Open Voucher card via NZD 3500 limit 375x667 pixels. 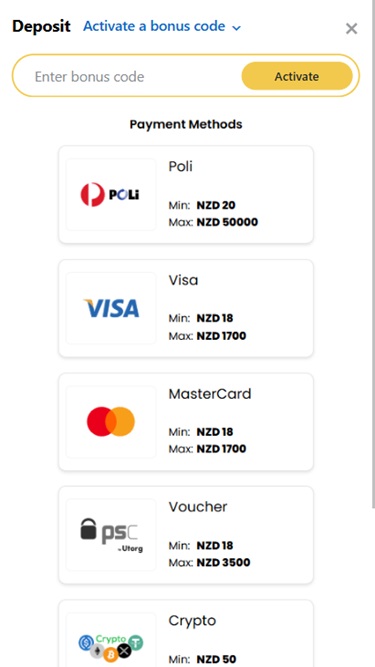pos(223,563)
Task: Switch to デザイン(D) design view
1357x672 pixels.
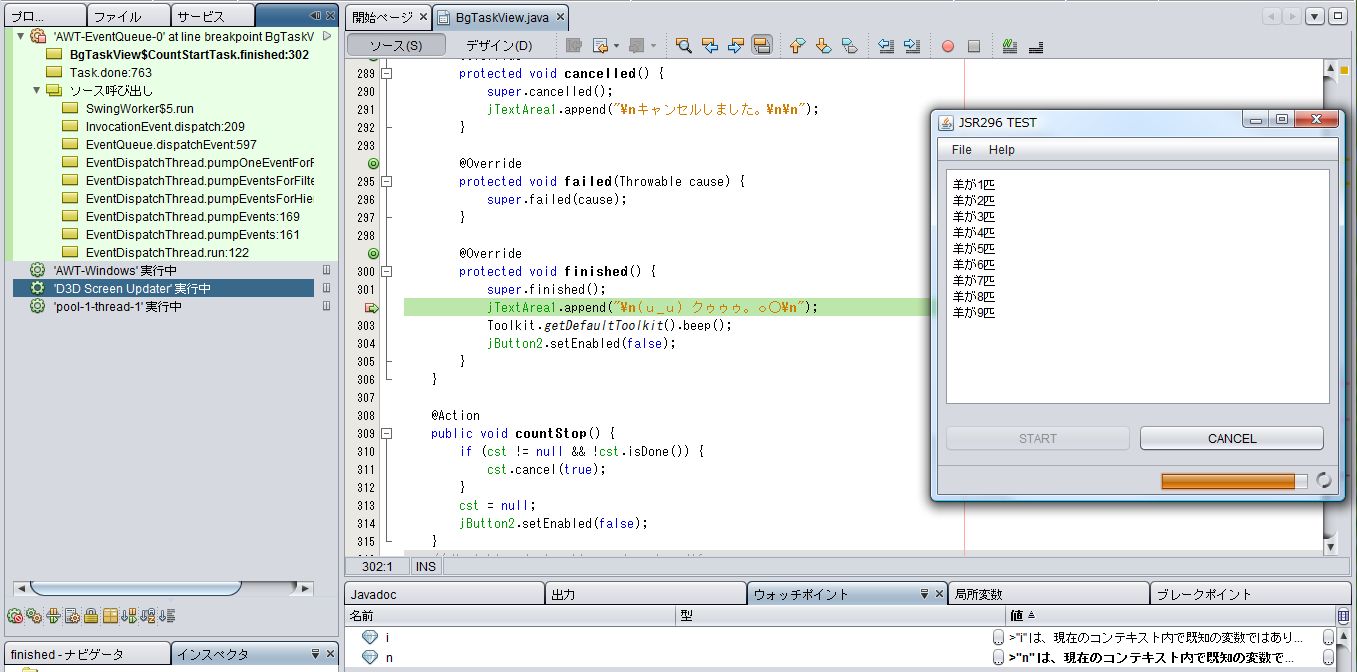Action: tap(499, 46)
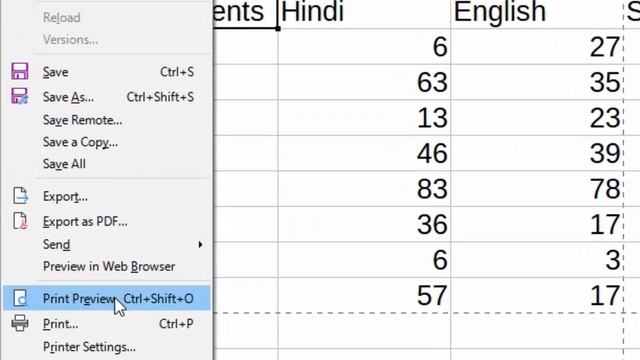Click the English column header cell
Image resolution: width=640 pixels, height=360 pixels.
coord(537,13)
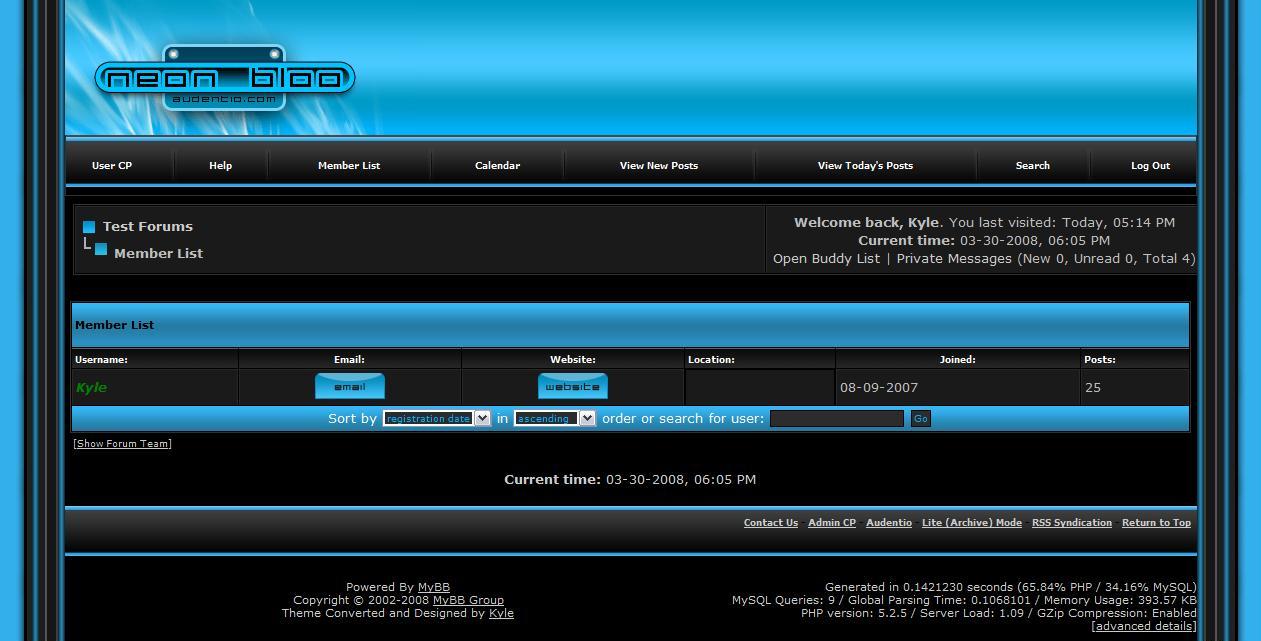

> _WHAT NEEDS TO BE DONE_
Set down word for word every line from the one containing "Task: Switch to デザイン(D) design view" through the last line of the records above, both ends included. Leave out the pictures.

> _SOLUTION_
Task: Switch to デザイン(D) design view
1357x672 pixels.
Action: tap(499, 46)
Click the English column header cell
Image resolution: width=640 pixels, height=360 pixels.
coord(537,13)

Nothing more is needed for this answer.